TEXTE FOURNI:
=====

Kiev acceptera la neutralité si elle obtient un « accord international » garantissant sa sécurité
L’Ukraine acceptera d’être neutre si elle obtient un « accord international » pour garantir sa sécurité, dont seraient signataires plusieurs pays agissant en tant que garants, a de son côté indiqué le négociateur en chef ukrainien après plusieurs heures de pourparlers russo-ukrainiens à Istanbul.
Le négociateur en chef, David Arakhamia, a aussi estimé qu’après ces pourparlers, les conditions étaient « suffisantes » pour une rencontre au sommet entre les présidents russe Vladimir Poutine et ukrainien Volodymyr Zelensky. Depuis le début de l’invasion russe le 24 février, Moscou a toujours refusé une telle proposition de Kiev.
« Nous insistons pour qu’il s’agisse d’un accord international qui sera signé par tous les garants de la sécurité », a déclaré David Arakhamia lors d’un point de presse informel. « Nous voulons un mécanisme international de garanties de sécurité où les pays garants agiront de façon analogue à l’article 5 de l’OTAN et même de façon plus ferme », a-t-il ajouté.
L’article 5 du traité de l’Alliance atlantique stipule qu’une attaque contre l’un de ses membres est une attaque contre tous.
M. Arakhamia a cité, parmi les pays que l’Ukraine voudrait avoir comme garants, les Etats-Unis, la Chine, la France et la Royaume-Uni — membres du Conseil de sécurité de l’ONU — mais aussi la Turquie, l’Allemagne, la Pologne et Israël.
« L’Ukraine acceptera un statut neutre si le système de garantie de sécurité fonctionne », a-t-il ajouté.

=====

ENTRÉES RÉPERTORIÉES:
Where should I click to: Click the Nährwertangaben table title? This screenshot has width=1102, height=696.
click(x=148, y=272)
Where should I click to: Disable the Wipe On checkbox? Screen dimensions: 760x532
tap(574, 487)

=====

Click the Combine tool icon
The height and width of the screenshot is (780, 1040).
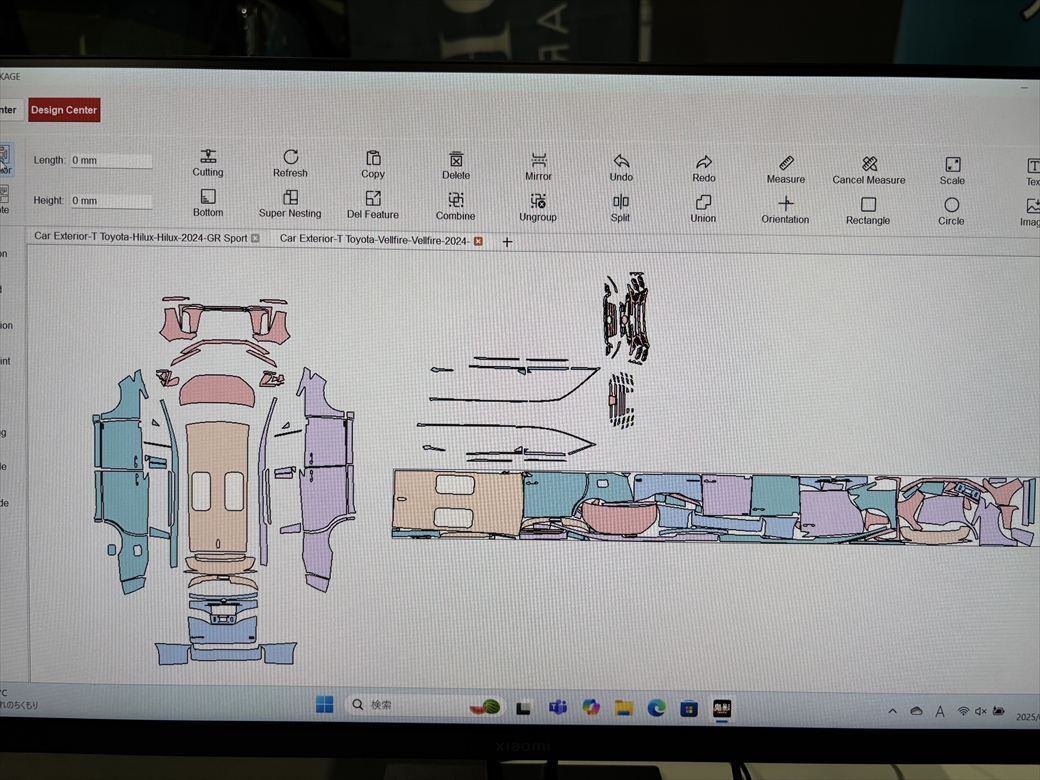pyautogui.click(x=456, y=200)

=====

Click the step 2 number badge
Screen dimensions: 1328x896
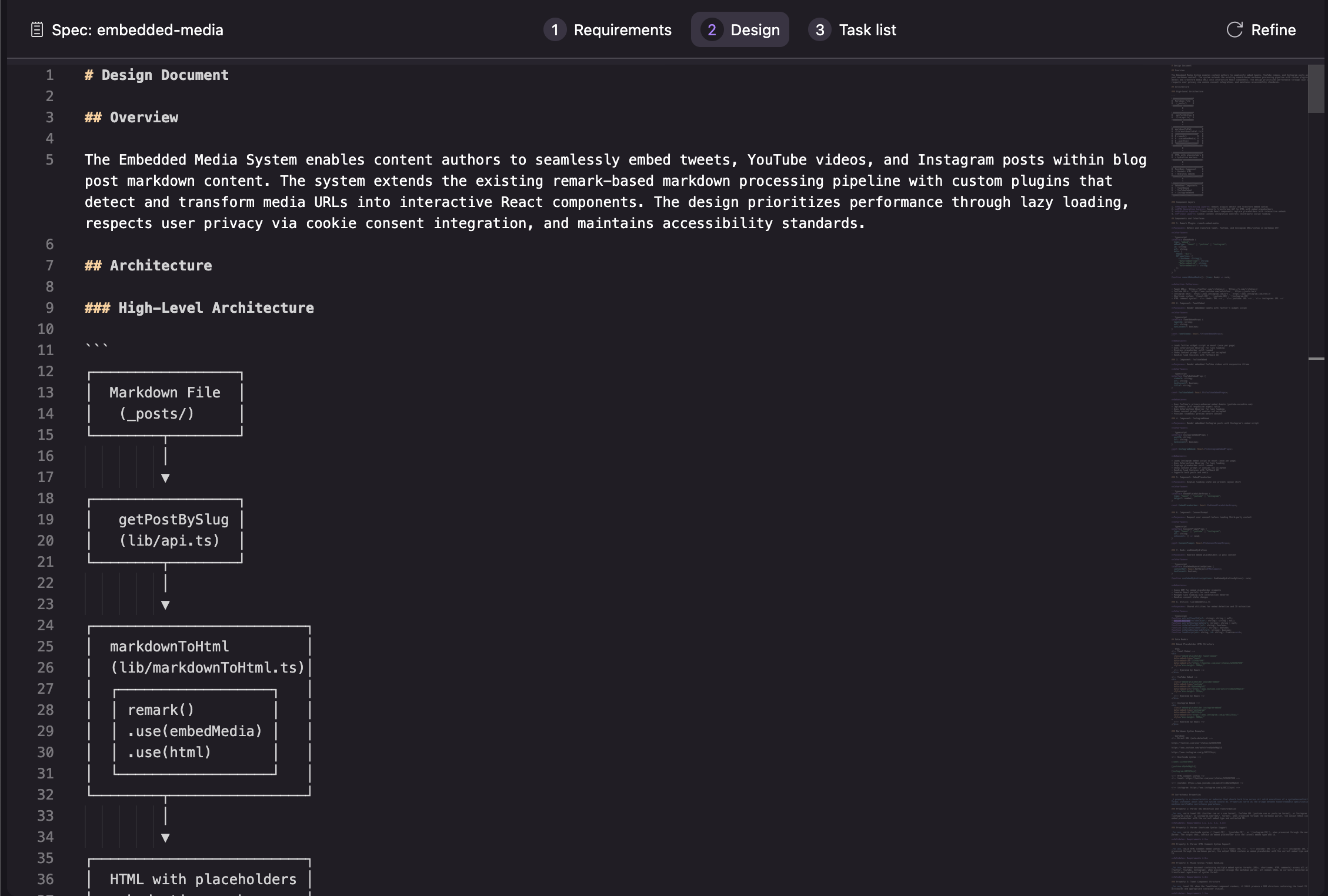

=====

CONSIGNES DE TRAVAIL: Rédigez la suite de l'article sur la neutralité de l'Ukraine et les garanties de sécurité, en partant de sa dernière phrase.

RÉPONSE À FOURNIR:
Avec de telles garanties, l’Ukraine « ne déploiera sur (son) territoire aucune base militaire étrangère » et ne rejoindra « aucune alliance militaro-politique », a souligné un autre négociateur, Olexandre Tchaly.
Des exercices militaires pourraient néanmoins être organisés en Ukraine avec l’accord des pays garants, a-t-il précisé.
Kiev demande également que cet accord international n’interdise en rien l’entrée de l’Ukraine dans l’UE, et que les pays garants s’engagent à contribuer à ce processus.
Pour que ces garanties puissent prendre effet dans les plus brefs délais, la Crimée et les territoires du Donbass sous contrôle des séparatistes prorusses seraient « temporairement exclus » de l’accord, a précisé M. Arakhamia.
Pour résoudre la question spécifique de la Crimée, annexée par la Russie en 2014, Kiev propose « 15 ans » de pourparlers russo-ukrainiens séparés, selon un autre négociateur ukrainien, Mykhaïlo Podoliak.
Reprise de terrain
Les autorités ukrainiennes ont annoncé lundi soir qu’Irpin, théâtre de féroces combats dans la banlieue ouest de Kiev, avait été « libérée » des forces russes.
« Les occupants sont repoussés d’Irpin, repoussés de Kiev. Cependant, il est trop tôt pour parler de sécurité dans cette partie de notre région. Les combats continuent. Les troupes russes contrôlent le nord de la région de Kiev, disposent de ressources et de main-d’œuvre », a déclaré M. Zelensky dans une vidéo lundi soir.
Mardi, la situation semblait relativement calme dans cette localité à 20 km au nord-ouest de Kiev, où l’on entendait toutefois des tirs sporadiques, selon des journalistes de l’AFP.
Des soldats bloquaient néanmoins l’accès des journalistes au pont détruit permettant d’entrer dans la ville, expliquant que les forces ukrainiennes étaient toujours en train de mener une opération de « nettoyage » dans la zone.
« À mon avis, environ 70 à 80 % de la ville est libérée, les limites extérieures sont toujours aux mains » des Russes, a déclaré à l’AFP Roman Kovalevskiï, 48 ans, un habitant de la ville qui en sortait à vélo avec des bidons d’essence vides pour aller s’approvisionner à Kiev.
Un responsable américain de la Défense a affirmé que positions des forces russes étaient « statiques » autour de Kiev.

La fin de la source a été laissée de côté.